Considering the sheer volume of his output, it may never be possible for any viewer, either in Japan or abroad, to take in the complete resume of director Takashi Miike. As of this writing, the Internet Movie Database lists a whopping 61 movies where Miike is credited as director, with another movie currently in pre-production. With the growing attention Miike has received in recent years, more and more of his work has been seen outside Japan, giving fans a better understanding of his remarkable career and range.
English distributor Artsmagic has seen fit to release a pair of Miike’s more obscure works in the form of the “Young Thugs” (“Kishiwada shonen gurentai”) films. Set in and around the industrial seaside city of Osaka, the films are based on the “Young Thugs” novels by Riichi Nakaba, who appears briefly in both movies. Ostensibly Nakaba’s autobiographical retelling of his youth, both movies are rich in mundane everyday details and ordinary characters that simply live and work. The same could be said of Miike’s other movies, but “Young Thugs” gives Miike fans a break from the usual parade of sociopathic killers and copious volumes of human excrement, blood and secretions.
Set in the late 1970’s, “Innocent Blood” introduces us to school friends Riichi and Yuji (brothers/comedy team Hiroshi and Yasushi Chihara), Ryoko (Sarina Suzuki) and Kotetsu (Kyosuke Yabem, “Dead or Alive”) during their first year of life after high school. Riichi is the consummate alpha male troublemaker, always getting into fights, most of which he starts. The character spends a good portion of the movie with various bruises and cuts adorning his face.

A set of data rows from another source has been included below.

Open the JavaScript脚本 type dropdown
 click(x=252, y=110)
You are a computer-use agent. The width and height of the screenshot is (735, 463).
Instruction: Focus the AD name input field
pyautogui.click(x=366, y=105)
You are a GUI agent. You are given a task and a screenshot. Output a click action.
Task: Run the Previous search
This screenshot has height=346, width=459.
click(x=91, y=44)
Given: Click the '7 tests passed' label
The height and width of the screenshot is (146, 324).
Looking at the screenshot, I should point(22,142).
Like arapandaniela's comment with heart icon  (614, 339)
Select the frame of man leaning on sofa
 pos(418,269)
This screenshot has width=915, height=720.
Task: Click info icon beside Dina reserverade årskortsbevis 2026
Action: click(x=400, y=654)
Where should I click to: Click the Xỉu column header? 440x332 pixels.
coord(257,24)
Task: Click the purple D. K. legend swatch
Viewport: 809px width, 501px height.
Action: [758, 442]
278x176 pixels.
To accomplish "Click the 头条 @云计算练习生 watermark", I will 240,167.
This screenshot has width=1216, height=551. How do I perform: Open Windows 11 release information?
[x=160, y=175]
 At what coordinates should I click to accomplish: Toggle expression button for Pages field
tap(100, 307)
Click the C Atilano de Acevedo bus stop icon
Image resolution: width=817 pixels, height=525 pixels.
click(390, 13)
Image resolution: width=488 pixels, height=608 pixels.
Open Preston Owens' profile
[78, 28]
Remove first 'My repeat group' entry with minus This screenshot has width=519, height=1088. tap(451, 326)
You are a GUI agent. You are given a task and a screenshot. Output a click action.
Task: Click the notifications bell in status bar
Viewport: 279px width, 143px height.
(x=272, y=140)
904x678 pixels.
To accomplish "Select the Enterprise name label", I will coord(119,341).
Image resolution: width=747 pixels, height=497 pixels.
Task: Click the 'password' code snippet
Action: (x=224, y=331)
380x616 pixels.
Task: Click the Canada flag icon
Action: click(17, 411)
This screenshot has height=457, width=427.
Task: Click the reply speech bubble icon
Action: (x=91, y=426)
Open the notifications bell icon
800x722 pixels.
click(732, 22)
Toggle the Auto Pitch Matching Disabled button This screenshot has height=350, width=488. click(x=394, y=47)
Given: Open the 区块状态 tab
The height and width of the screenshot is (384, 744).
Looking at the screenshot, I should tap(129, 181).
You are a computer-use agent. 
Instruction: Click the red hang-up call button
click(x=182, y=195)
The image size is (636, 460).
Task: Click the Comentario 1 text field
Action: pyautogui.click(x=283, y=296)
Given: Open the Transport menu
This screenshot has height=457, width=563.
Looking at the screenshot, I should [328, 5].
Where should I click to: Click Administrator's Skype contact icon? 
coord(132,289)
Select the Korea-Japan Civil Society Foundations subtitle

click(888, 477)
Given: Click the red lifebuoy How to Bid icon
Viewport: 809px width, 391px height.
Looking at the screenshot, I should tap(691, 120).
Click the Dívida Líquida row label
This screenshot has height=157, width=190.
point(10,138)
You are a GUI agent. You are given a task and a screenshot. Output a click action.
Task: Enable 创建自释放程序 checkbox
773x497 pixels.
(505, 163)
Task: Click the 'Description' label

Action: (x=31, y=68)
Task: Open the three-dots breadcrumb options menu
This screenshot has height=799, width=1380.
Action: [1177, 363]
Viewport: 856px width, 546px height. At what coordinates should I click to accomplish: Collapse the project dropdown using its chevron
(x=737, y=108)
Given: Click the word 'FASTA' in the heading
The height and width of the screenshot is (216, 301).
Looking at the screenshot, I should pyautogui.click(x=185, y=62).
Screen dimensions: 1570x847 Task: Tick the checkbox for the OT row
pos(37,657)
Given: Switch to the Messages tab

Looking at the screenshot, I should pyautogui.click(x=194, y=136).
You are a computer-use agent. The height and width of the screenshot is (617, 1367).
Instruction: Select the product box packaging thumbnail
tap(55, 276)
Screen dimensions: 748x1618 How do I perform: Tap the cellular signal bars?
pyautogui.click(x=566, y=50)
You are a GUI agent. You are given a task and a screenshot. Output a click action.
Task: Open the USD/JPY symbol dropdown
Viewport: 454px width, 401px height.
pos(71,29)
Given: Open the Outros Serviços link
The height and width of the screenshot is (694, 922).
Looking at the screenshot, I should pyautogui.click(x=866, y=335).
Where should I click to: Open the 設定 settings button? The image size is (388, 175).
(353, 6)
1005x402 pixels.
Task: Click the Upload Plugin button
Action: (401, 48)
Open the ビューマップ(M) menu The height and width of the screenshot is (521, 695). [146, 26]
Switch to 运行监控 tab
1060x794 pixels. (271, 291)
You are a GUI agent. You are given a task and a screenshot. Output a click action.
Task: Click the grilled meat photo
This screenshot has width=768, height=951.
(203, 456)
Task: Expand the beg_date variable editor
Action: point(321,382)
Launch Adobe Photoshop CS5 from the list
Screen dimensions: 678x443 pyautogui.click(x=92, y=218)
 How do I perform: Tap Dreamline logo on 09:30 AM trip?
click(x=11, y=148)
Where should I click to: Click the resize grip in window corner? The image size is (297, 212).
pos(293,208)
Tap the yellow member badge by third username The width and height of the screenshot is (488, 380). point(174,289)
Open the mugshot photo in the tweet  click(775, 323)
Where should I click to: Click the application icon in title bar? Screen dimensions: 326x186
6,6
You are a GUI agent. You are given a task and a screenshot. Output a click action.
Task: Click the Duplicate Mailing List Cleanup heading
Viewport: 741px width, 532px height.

But he’s a good fighter and that helps him out when he gets a part-time job as a street vendor/hired muscle for neighborhood thug Isami. As for the rest of the friends, Kotetsu is dragged off to prison by half of the Osaka police force after an incident with a spear gun. Yuji just seems to hang around, never doing anything too exciting or too stupid. Ryoko is the out-of-place girl in the group. Once just school friends, she and Riichi start seeing each other and she displays a tremendous amount of patience with her bullheaded and not-too-bright boyfriend.
Things change, as they invariably do. Kotetsu gets an early release and ends up working for Isami along with Riichi, where they both become infatuated with waitress Naohmi. Riichi ends up with her, but finds that the cost of acting on his impulses has alienated him from the rest of his friends. He’s also supremely dissatisfied with the life he’s chosen and is compelled to change his ways.
“Innocent Blood” finds Takashi Miike on different ground, away from the usual assortment of gangsters, psychos, and degenerates that usually populate his films. Here is a movie with heart, dealing with real people who have problems and tribulations that an average viewer can relate to. It’s a change of pace for the man behind such spectacles as the “Dead or Alive” Trilogy and “Fudoh: The New Generation”. As Martin Scorsese did in “Mean Streets” (this movie’s closest analog), Miike is telling a personal story set in his and writer Riichi Nakaba’s hometown of Osaka.
As depicted in “Innocent Blood,” Osaka is a world of blue-collar values and brutal violence, but it’s nevertheless home to these people and the source of many cherished memories. The life that these young thugs lead is mundane and not all that exciting, but it’s filled with the emotional landmarks associated with youth and youthful indiscretions. However, it’s this everyday sensibility that may leave some viewers wanting. The nature of the story dictates that it isn’t going to contain any major earthshaking events and the characters, while outrageous at times, are normal and believable, and are no different from the roster of characters you’d see in any rough and tough neighborhood from Osaka to Brooklyn to South Central L.A.
However, this is still a Miike movie, and even without his name on the credits, touches of his unique style pervade the movie. The street violence is shocking and sudden, made all the more brutal by the realism of the settings. This is a world where the act of walking down the street with your date can result in a beat down where the two of you are left bloody and writhing in pain. Riichi is an almost fanatical troublemaker, but he rarely gets out of his scuffles clean.
Befitting Miike’s fascination with cinematic pain and suffering, Hiroshi Chihara spends a good amount of his time onscreen bruised and cut. Miike’s touch is also obvious in the movie’s finale, which features such an oddly tragic and comic turn of events that you genuinely are left wondering if the events are embellished or not.